■ Request
Reproduce the rows below word for word, beginning with the first line and ending after the line that contains "Action: tap(1013, 126)". Leave the pictures out.
----
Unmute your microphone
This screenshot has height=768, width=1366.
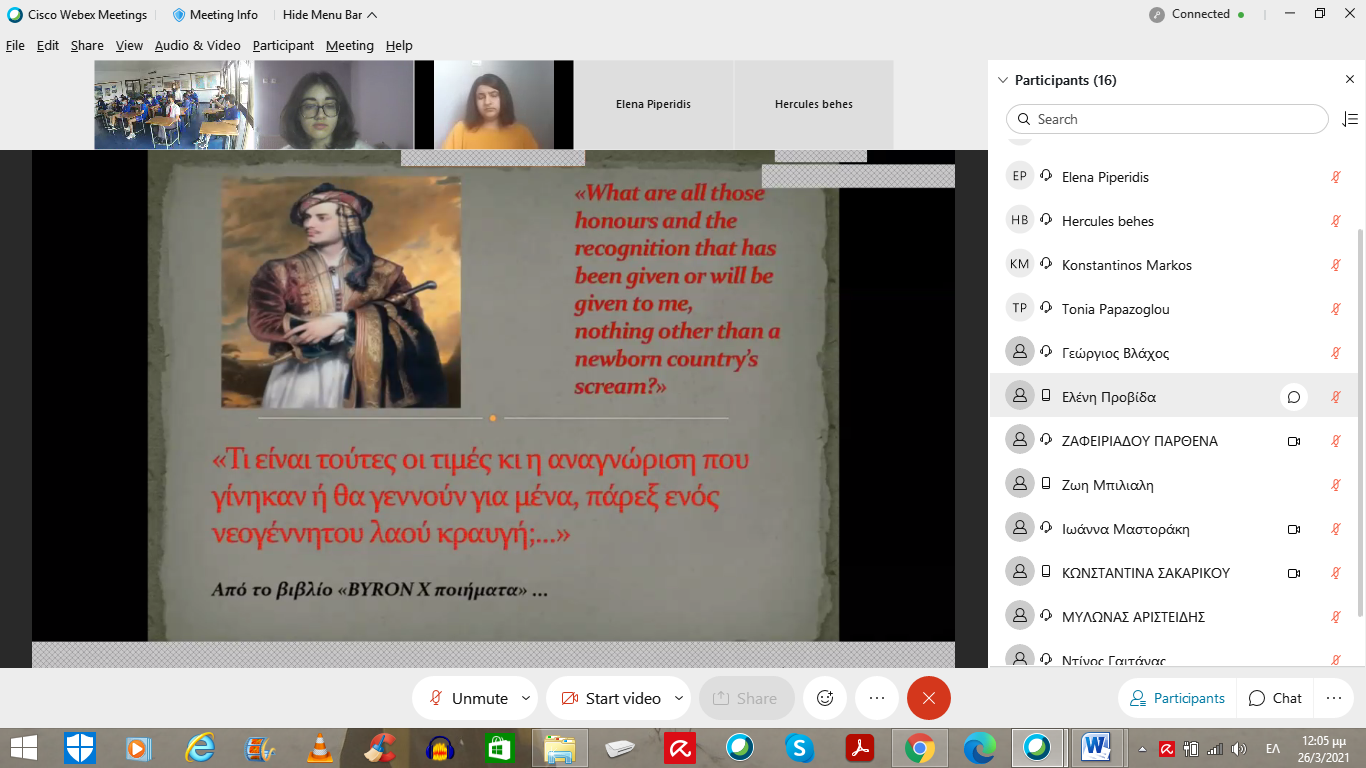coord(469,698)
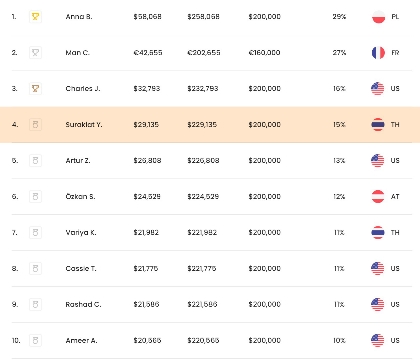Click the medal icon in Suraklat Y. row
The height and width of the screenshot is (361, 420).
coord(35,125)
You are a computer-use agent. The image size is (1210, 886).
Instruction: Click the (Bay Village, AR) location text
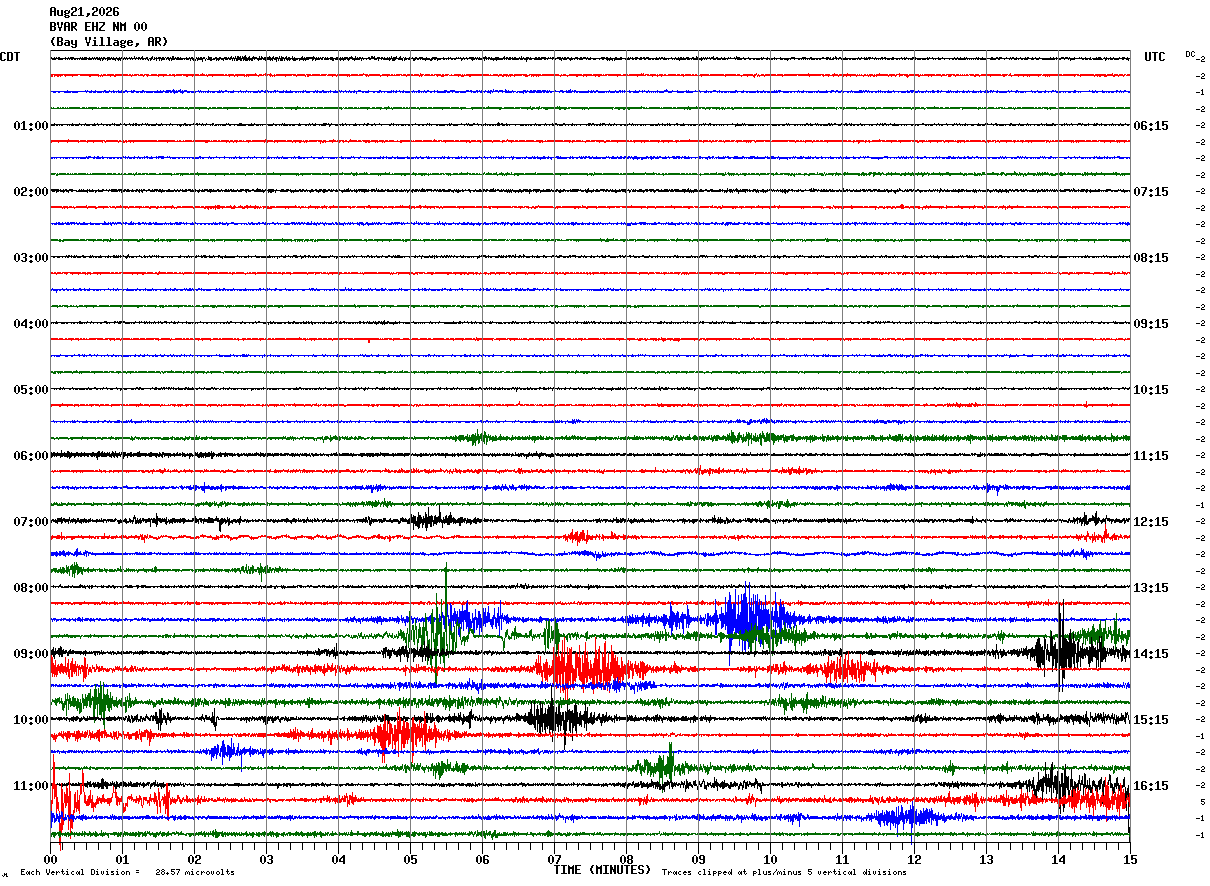coord(109,42)
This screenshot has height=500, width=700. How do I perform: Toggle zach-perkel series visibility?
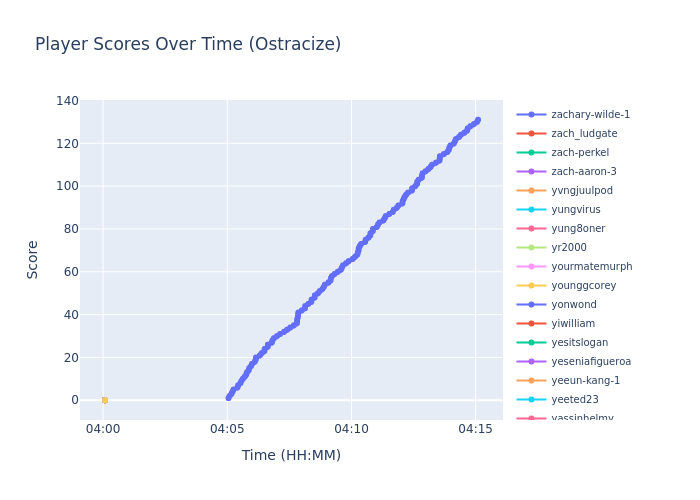[580, 153]
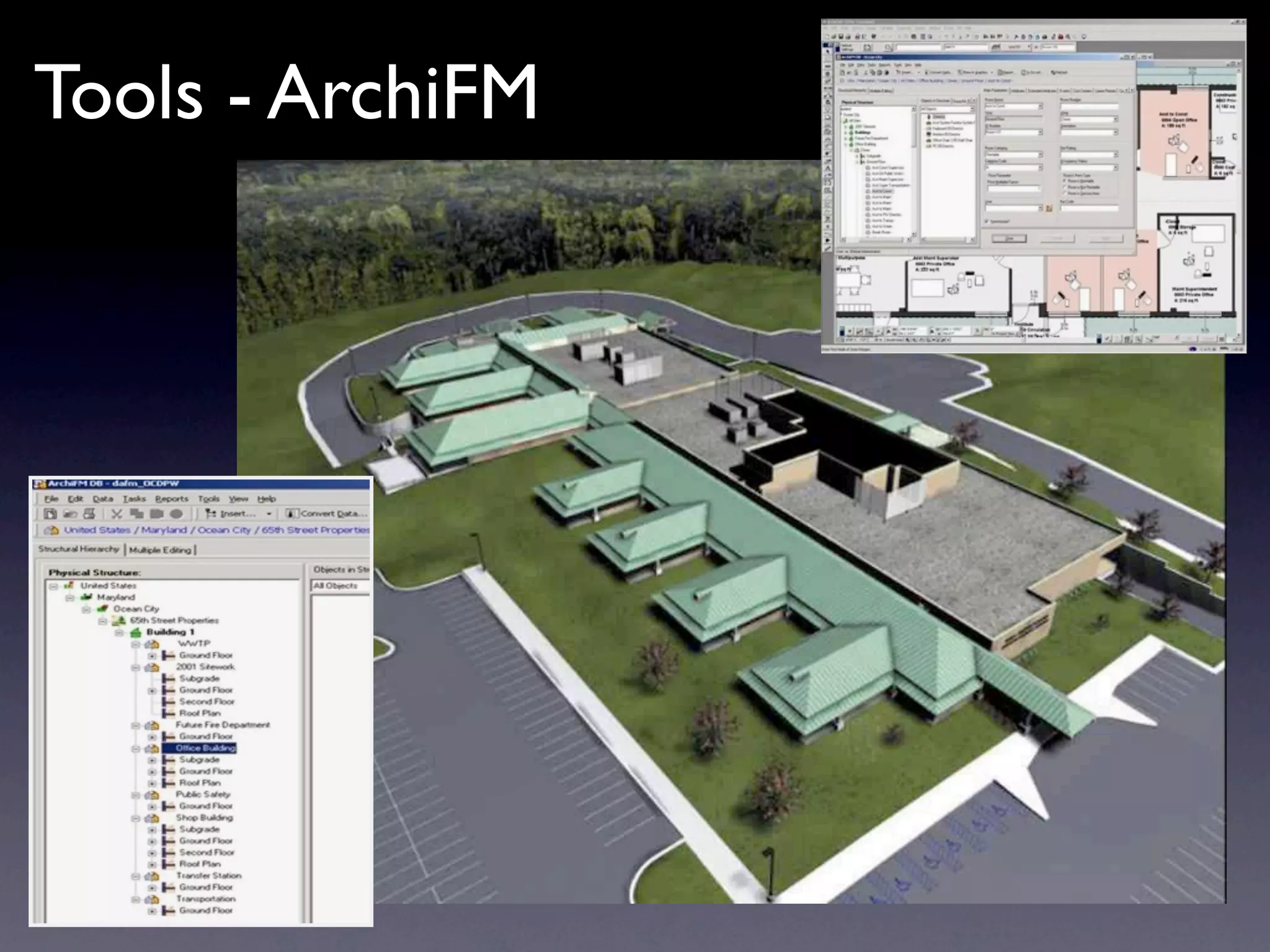Click the Open folder toolbar icon
Image resolution: width=1270 pixels, height=952 pixels.
tap(70, 514)
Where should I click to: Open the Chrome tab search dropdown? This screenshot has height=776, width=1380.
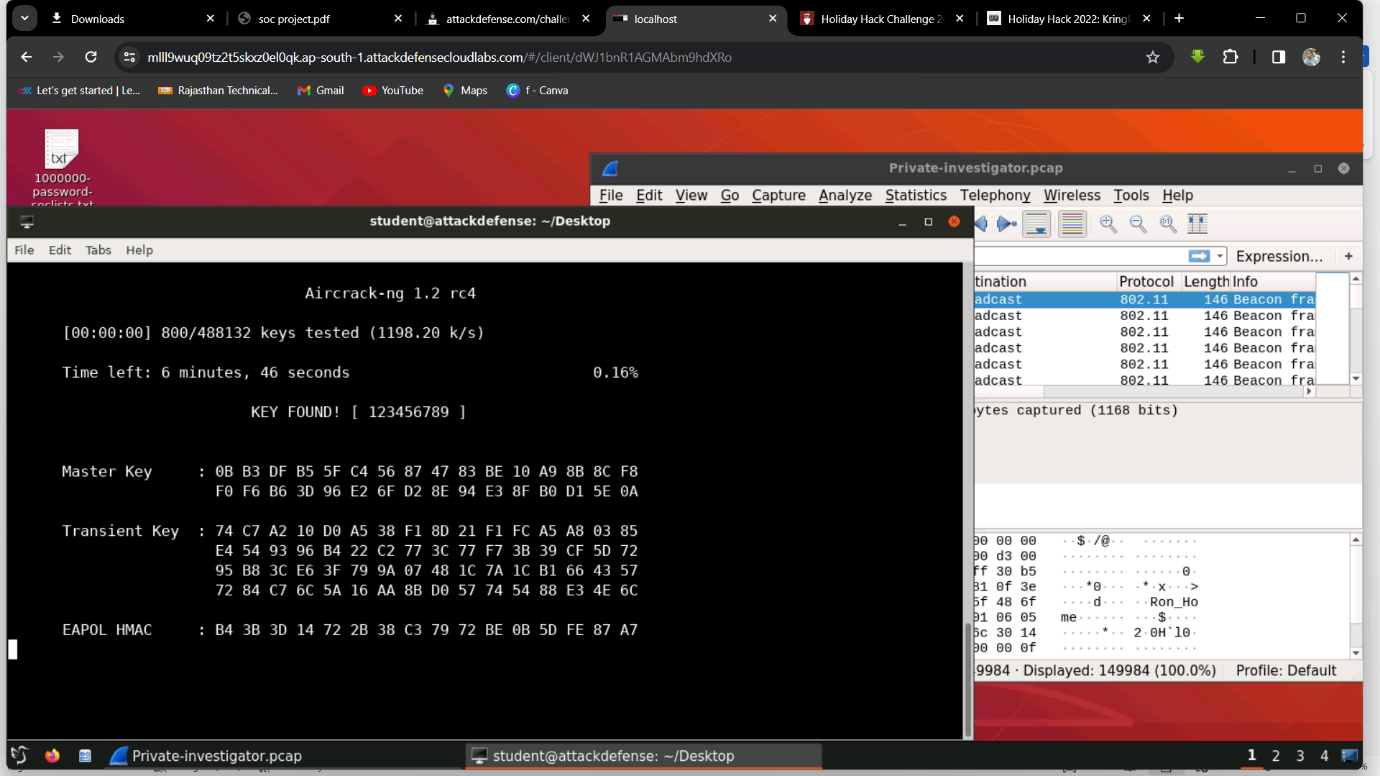pos(24,18)
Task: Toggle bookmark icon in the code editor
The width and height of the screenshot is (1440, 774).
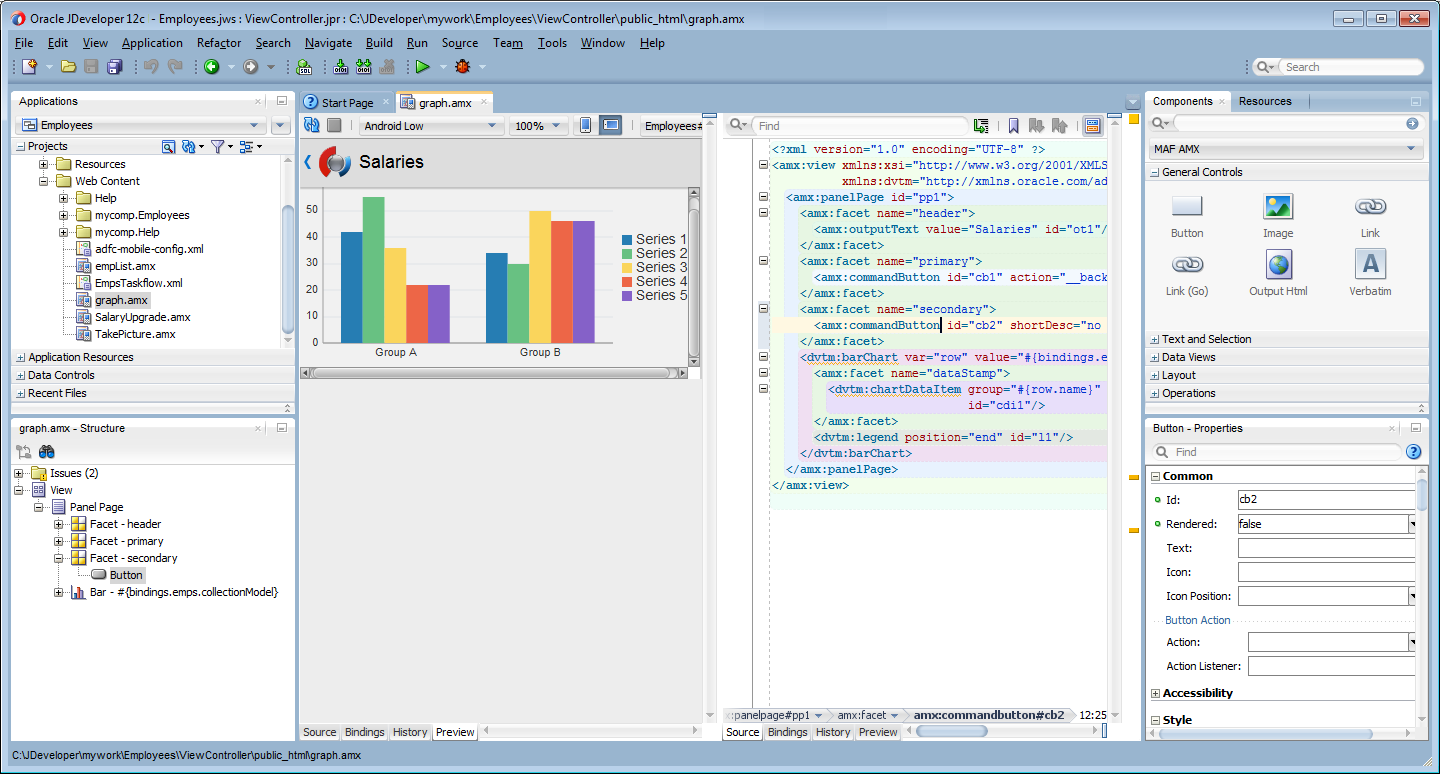Action: tap(1013, 126)

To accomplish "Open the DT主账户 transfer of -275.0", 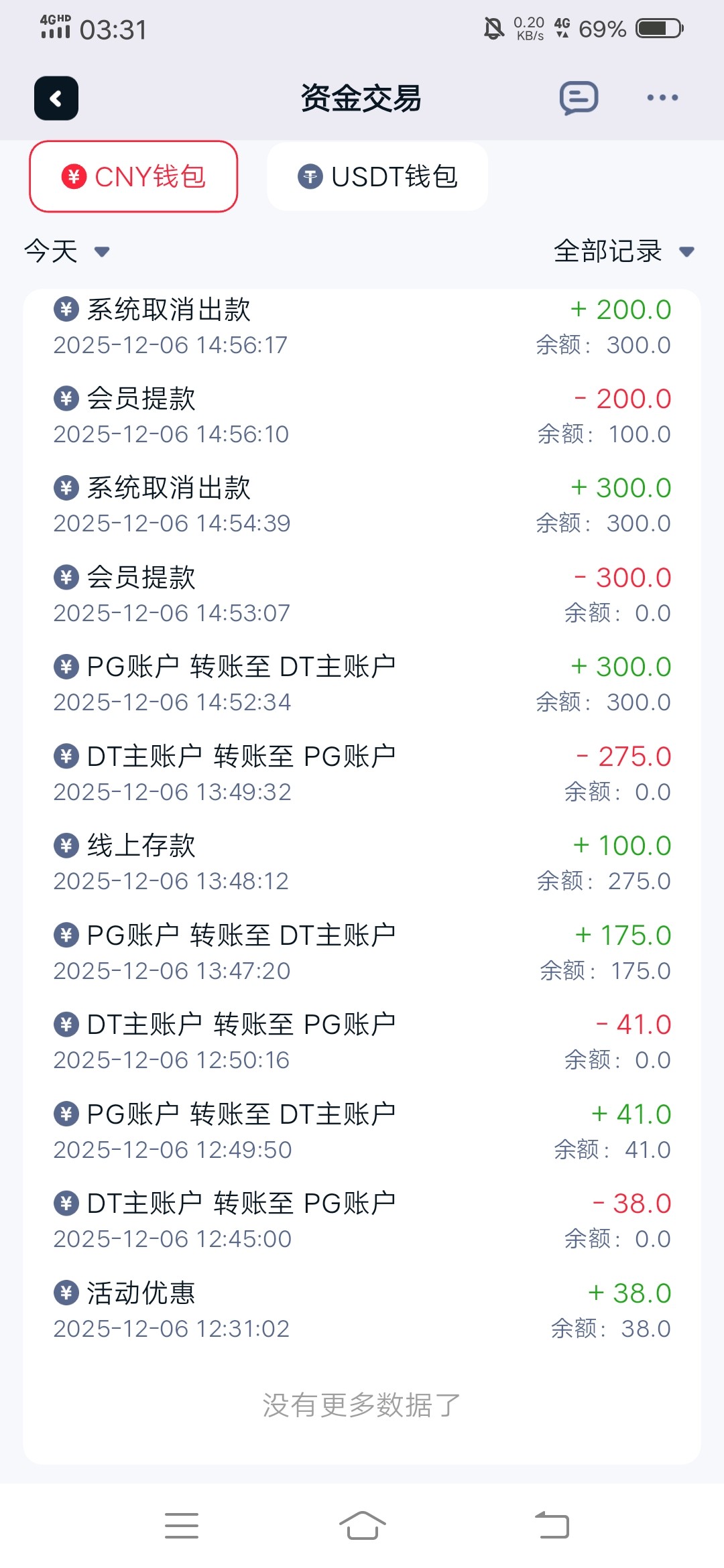I will (362, 774).
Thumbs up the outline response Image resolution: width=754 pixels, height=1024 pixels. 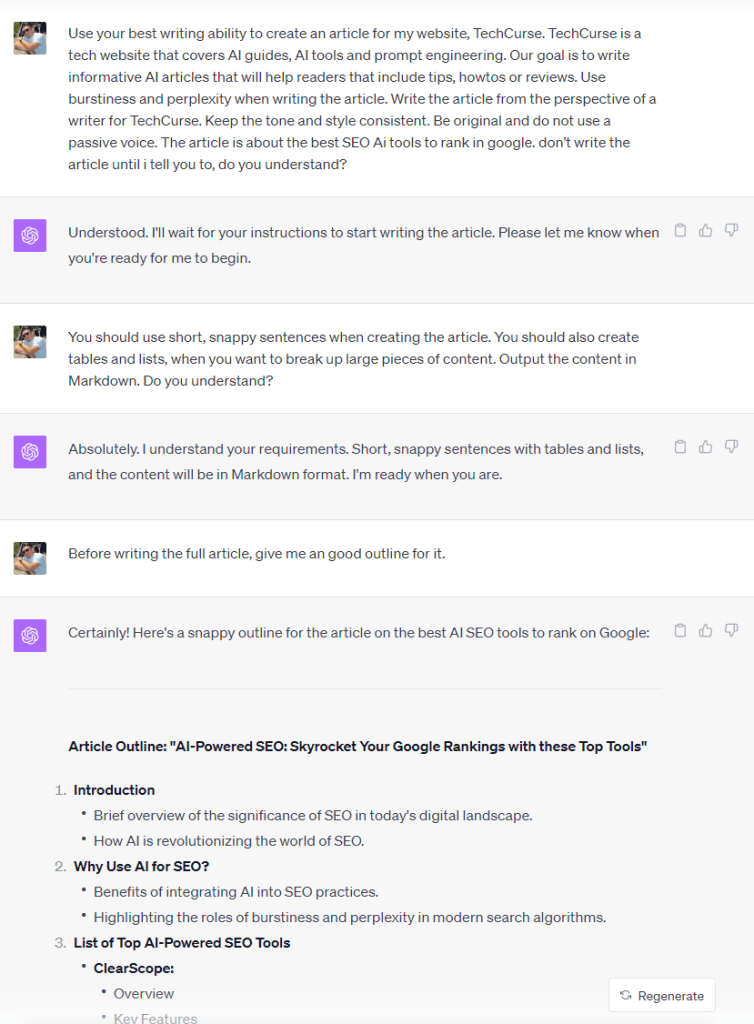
----
■ Solution
Unmute your microphone
This screenshot has height=768, width=1366.
coord(469,698)
Click the medal icon in Suraklat Y. row
The height and width of the screenshot is (361, 420).
coord(35,125)
You are a computer-use agent. The image size is (1210, 886).
Instruction: Click the (Bay Village, AR) location text
coord(109,42)
This screenshot has height=500, width=700. How do I perform: Toggle zach-perkel series visibility?
[580, 153]
Click the Open folder toolbar icon
Image resolution: width=1270 pixels, height=952 pixels.
tap(70, 514)
Where should I click to: Open the Chrome tab search dropdown? This screenshot has height=776, width=1380.
pos(24,18)
Task: Toggle bookmark icon in the code editor
The width and height of the screenshot is (1440, 774).
Action: tap(1013, 126)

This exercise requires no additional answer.